James’ second venture to refute the position is a little more, shall we say, devious. James should reevaluate his continuous appeals to emotion, hyperbole, and a false consensus (despite what James and others say, no real consensus exists on the state of evidence for a historical Jesus—it truly is just an assumed, oft taken-for-granted, position and one, as James is demonstrating for us, that is notoriously hard to break from) in fragile efforts to harangue and dissuade people from, essentially, disagreeing with him. Yes, James, I believe we are all capable of recognizing hyperbole when we see it. Fortunately, it is a correctable occurrence—one that I have worked hard to overcome, myself. It is very easy to get carried away and overstate the evidence; we should all be cautious about doing so, including mythicists (who, sadly, do it quite often as well—Zeitgeist is a good example of a mythicist position full of overstatement).
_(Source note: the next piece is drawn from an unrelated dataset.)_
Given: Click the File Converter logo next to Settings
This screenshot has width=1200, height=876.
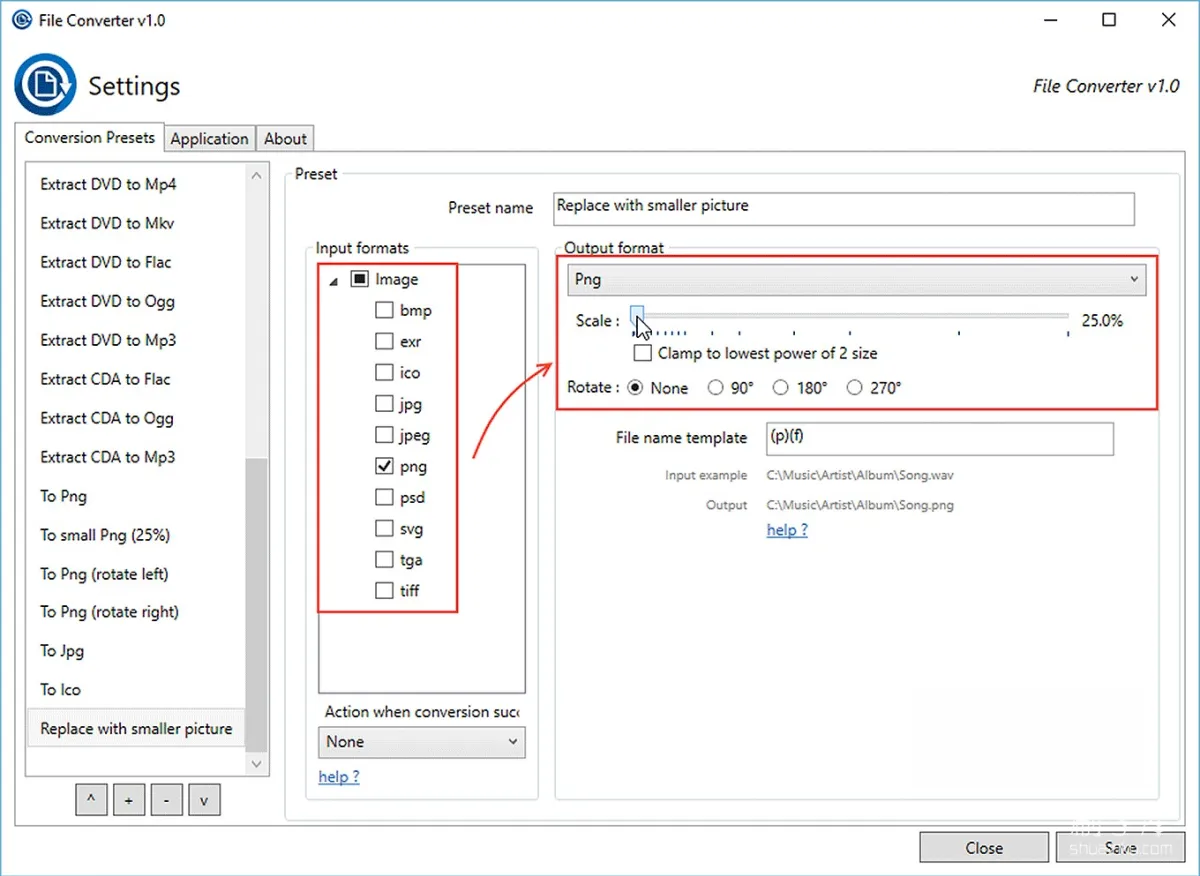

I’ve said it before and I’ll say it again; James and others have reason to distrust the mythicist position as a whole, but that should not suggest that the position itself is flawed. The direction some mythicists have taken the discussion might be flawed, but really it all comes down to the state of the evidence. I don’t believe James, or anyone, can produce an argument strong enough to show probability in favor of Jesus’ historicity anymore than one can produce a strong enough argument for the historicity of Lycurgus, or Horatius, or any other substantially historicized or mythologized figure that a great deal of individuals believed in throughout antiquity. And unlike James, I can produce, as well as others, a steady line of Jewish scribal tradition where history was not only invented, but utilized to express theological and philosophical perspectives. And how convenient for me, these authors often did just this by using invented fictional characters placed in historical settings (i.e. Moses, Abraham, Job, etc…). It is not merely a Jewish phenomenon either; it is a literary tradition that extends beyond borders through long-standing socio-cultural ties and utilizes story-telling techniques (like cuing the reader with eponymous names, for example).
This is not the first time I have had to come down on James for using hyperbole and I sincerely hope he will stop this nonsense and correct the flaw in his rhetoric now; otherwise I might be forced to reconsider my position on his level of honesty and integrity and, as a person who respects James’ work and him as a human being, I really hope it doesn’t come down to that. That aside, I continue to look forward to the work James has done on this subject. Hopefully he will come up with something soon that will surprise me.